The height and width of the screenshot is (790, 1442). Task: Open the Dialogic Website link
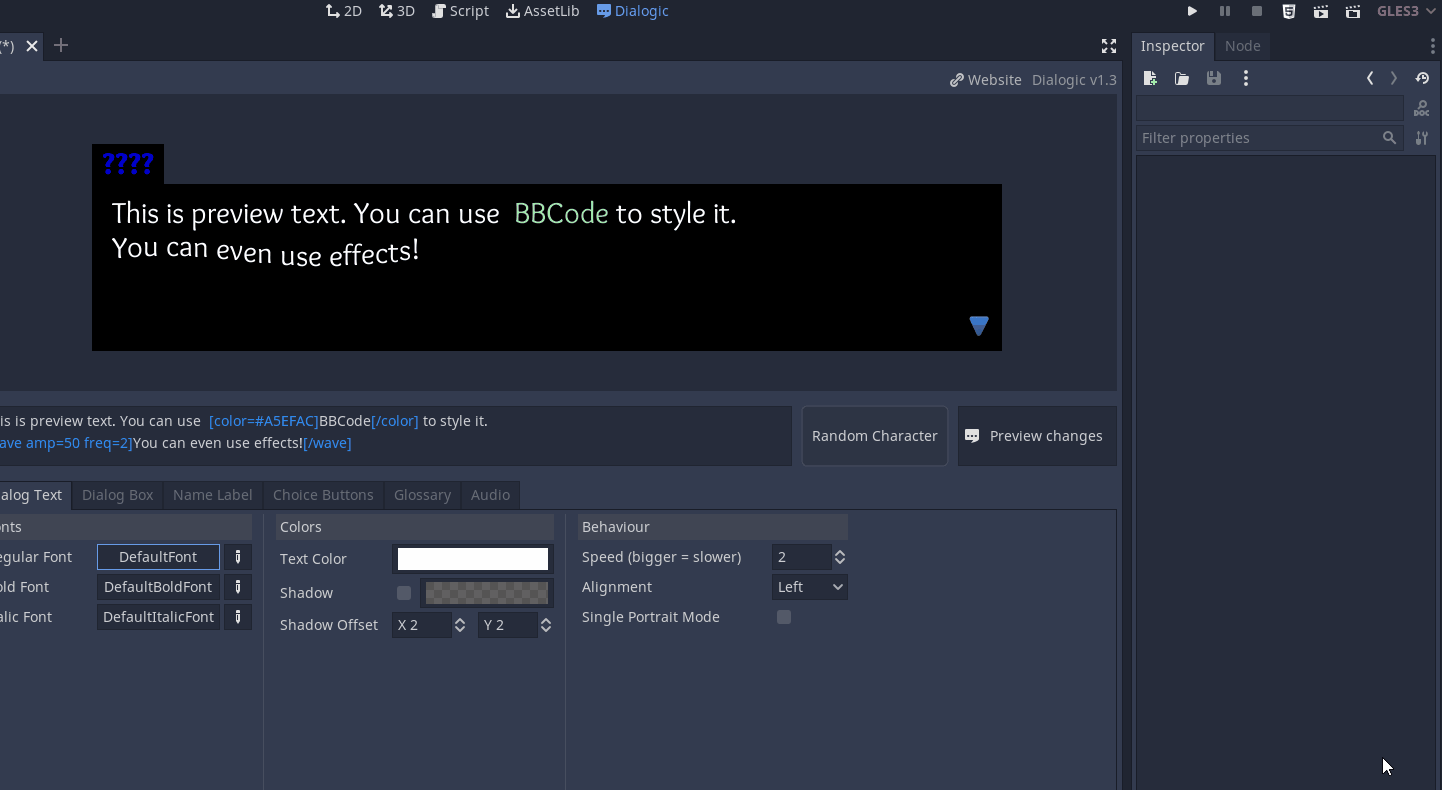985,79
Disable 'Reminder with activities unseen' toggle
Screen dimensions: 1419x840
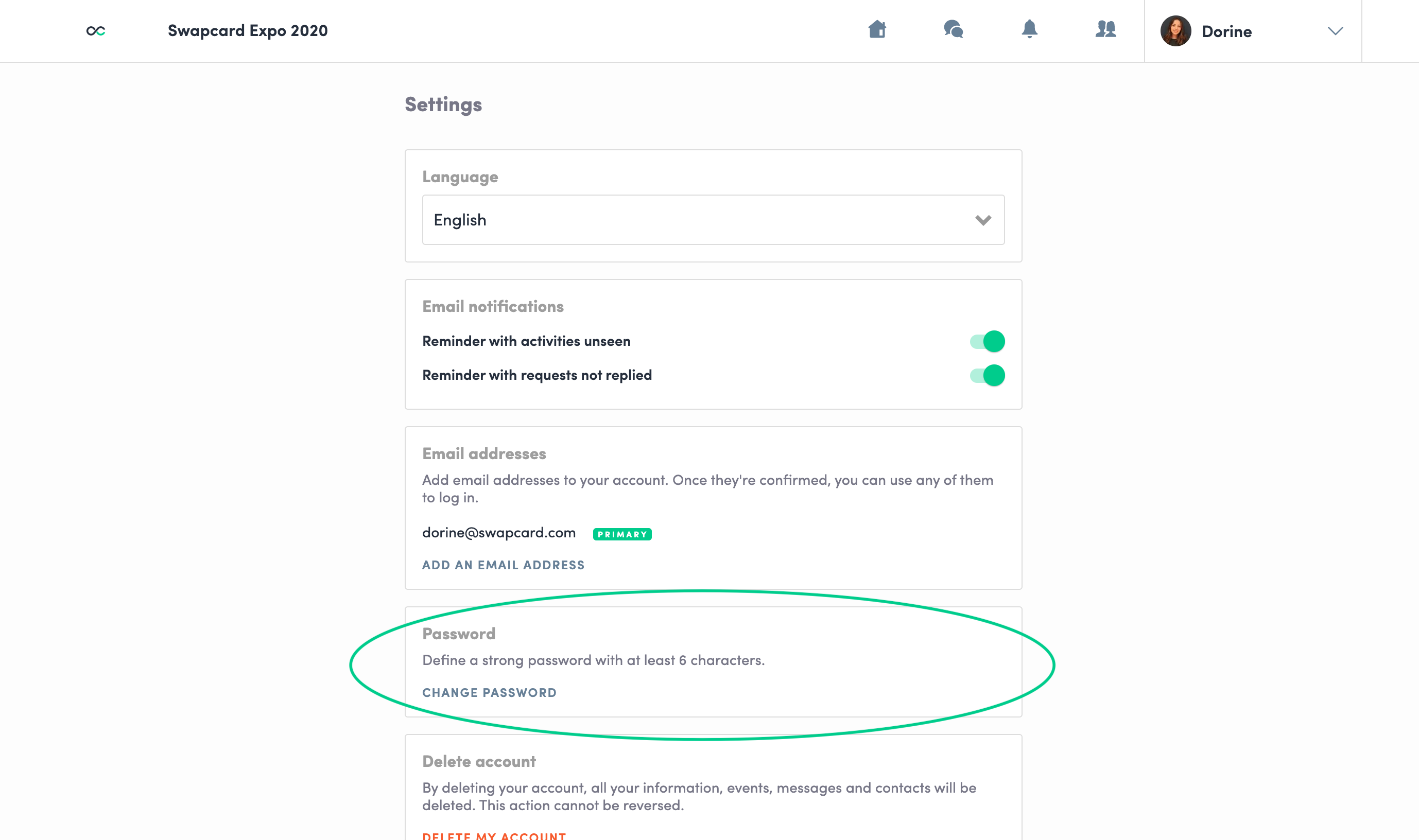pyautogui.click(x=988, y=341)

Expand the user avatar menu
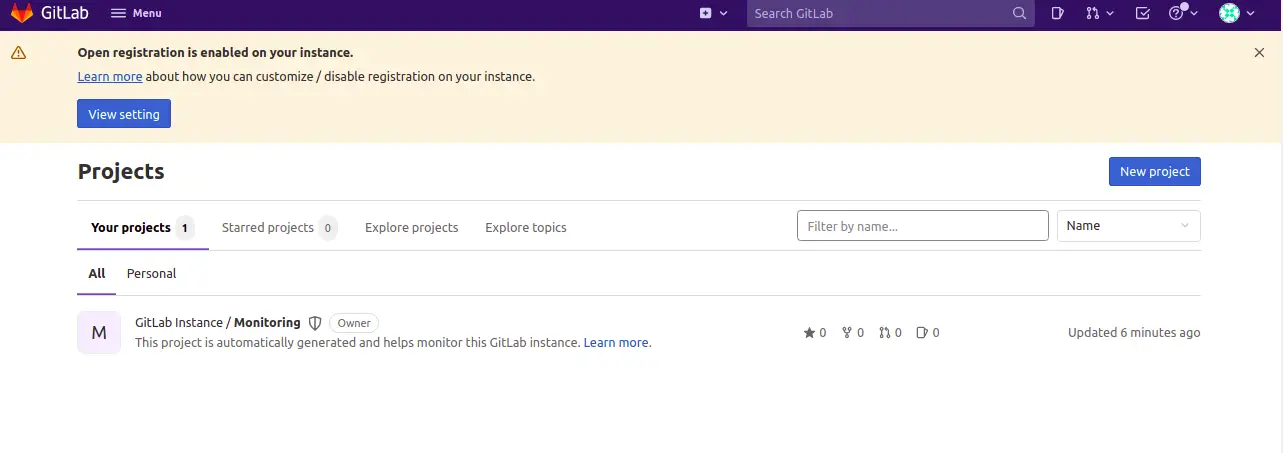click(x=1236, y=13)
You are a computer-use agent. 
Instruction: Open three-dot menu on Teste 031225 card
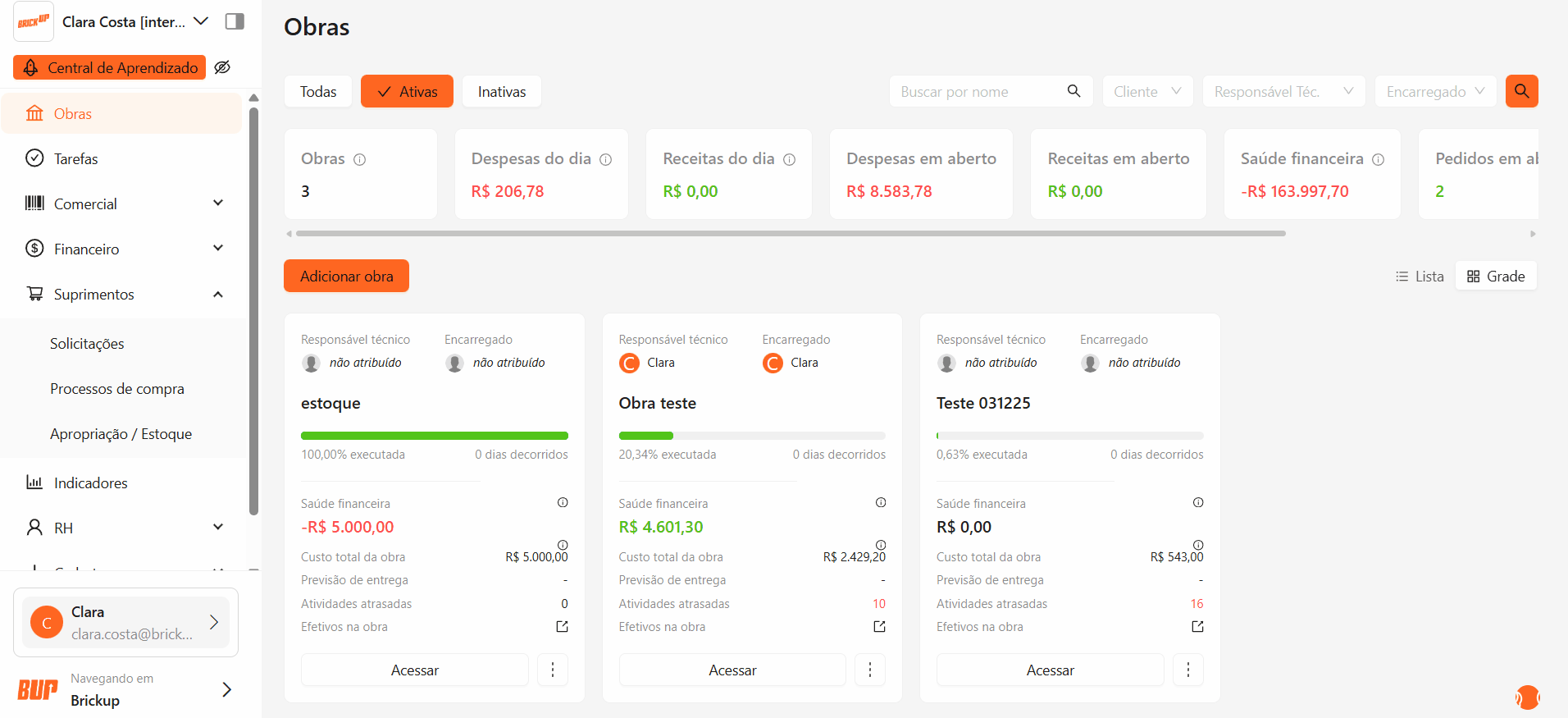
.....
→ **REQUIRED TASK**
Rewrite all the lines above, including their requests, and raise every coordinate in the answers by 109. Leave the pictures out of your answer.

→ **TASK OUTPUT**
The height and width of the screenshot is (790, 1442). Task: Open the Dialogic Website link
1094,188
Disable 'Reminder with activities unseen' toggle
Screen dimensions: 1419x840
pyautogui.click(x=1097, y=450)

Expand the user avatar menu
click(x=1345, y=122)
You are a computer-use agent. 
Instruction: Open three-dot menu on Teste 031225 card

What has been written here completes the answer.